La amistad con ellos fue lo que le dio nueva luz a su vida, ya que lo impulsaba en los momentos donde sus emociones flaqueaban y los recuerdos lo martirizaban. Cada uno tenía una historia que contar, sea buena o mala, y sintió que con ellos podía empatizar a la perfección, como cuando había congeniado con Jason y los Rippers. Les habló de ellos, aunque no les dijo que había matado a un grupo entero de moteros rivales. Sin embargo, no era tonto. Deducía que sus compañeros ya debían haberlo imaginado en cuanto los relatos comenzaron a fluir de lo más profundo de Ron. Pero aún a pesar de todo, cada uno de ellos estaba allí por lo mismo: ser el mejor agente, y continuar adelante. Y así lo hicieron.
El grupo de Sam, Blake, y Ron, se graduó con honores la soleada mañana de un jueves primero de julio. Allí recibieron sus insignias doradas, dieron su juramento con la mano derecha alzada, y la ceremonia fue una algarabía de emociones para todos. Los familiares de Sam habían viajado para verle, al igual que para Blake la suya. Sin embargo, para Ron no había familia que estuviera presente, su hermana no se presentó, su padre mucho menos. Y allí, mientras recibía su condecoración, Ron pudo escuchar de nuevo en su mente el sonido de la explosión de C4 derrumbando el edificio de los Hell's Slayers, la vibración en el suelo, la balacera frente a la Reina de Picas, y pensó que quizá se merecía el hecho de que su familia no estuviese allí, para verle llegar al pináculo de su carrera. Porque, a fin de cuentas, aún tenía las manos manchadas de sangre, y no podía cambiar esa realidad jamás.

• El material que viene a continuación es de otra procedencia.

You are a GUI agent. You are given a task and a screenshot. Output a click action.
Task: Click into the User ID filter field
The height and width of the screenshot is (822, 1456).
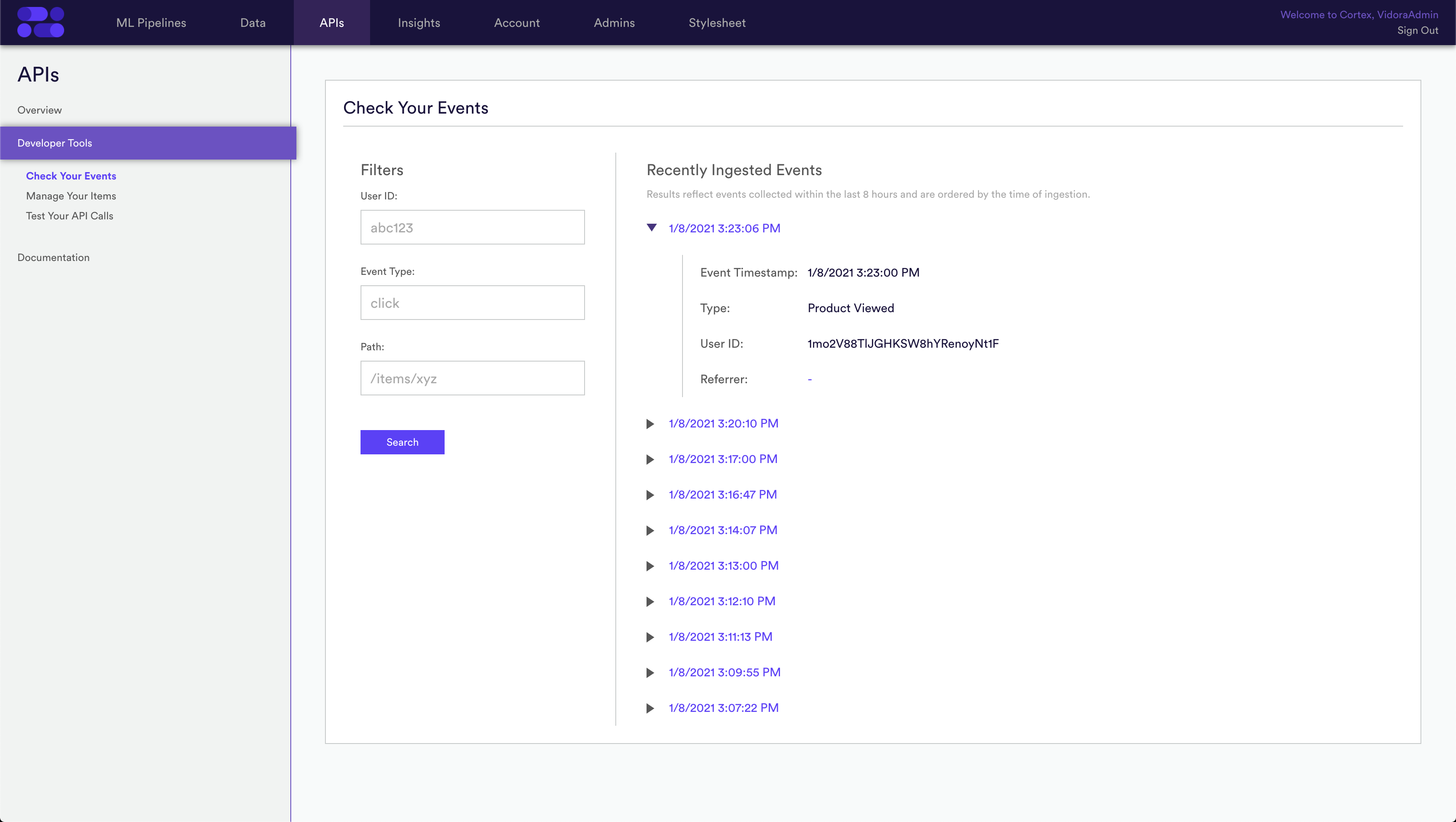point(472,227)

El mismo día que los tres ingresaron al edificio del FBI en Columbia, y eligieron de la bóveda de armas su propia pistola y sus municiones, sintieron que tocaban el sol con las manos. Sam había cumplido su sueño de convertirse en un agente especial, y poder enviarle a su familia en Colombia una buena cantidad de dinero con la cual vivir. Blake porque seguiría con la tradición de la familia, de pertenecer a las fuerzas especiales del país, igual que su tío, militar de alto rango, y su padre, coronel de las Fuerzas Marítimas. Y Ron porque simplemente encontraba en ello una motivación para limpiarse a sí mismo su propio nombre. Al siguiente fin de semana, el trio se reunió en el bar McAry's a beber unas cervezas y brindar por el reciente triunfo, iniciando así una tradición que se repetiría durante el siguiente año, todos los sábados, a la salida del último turno.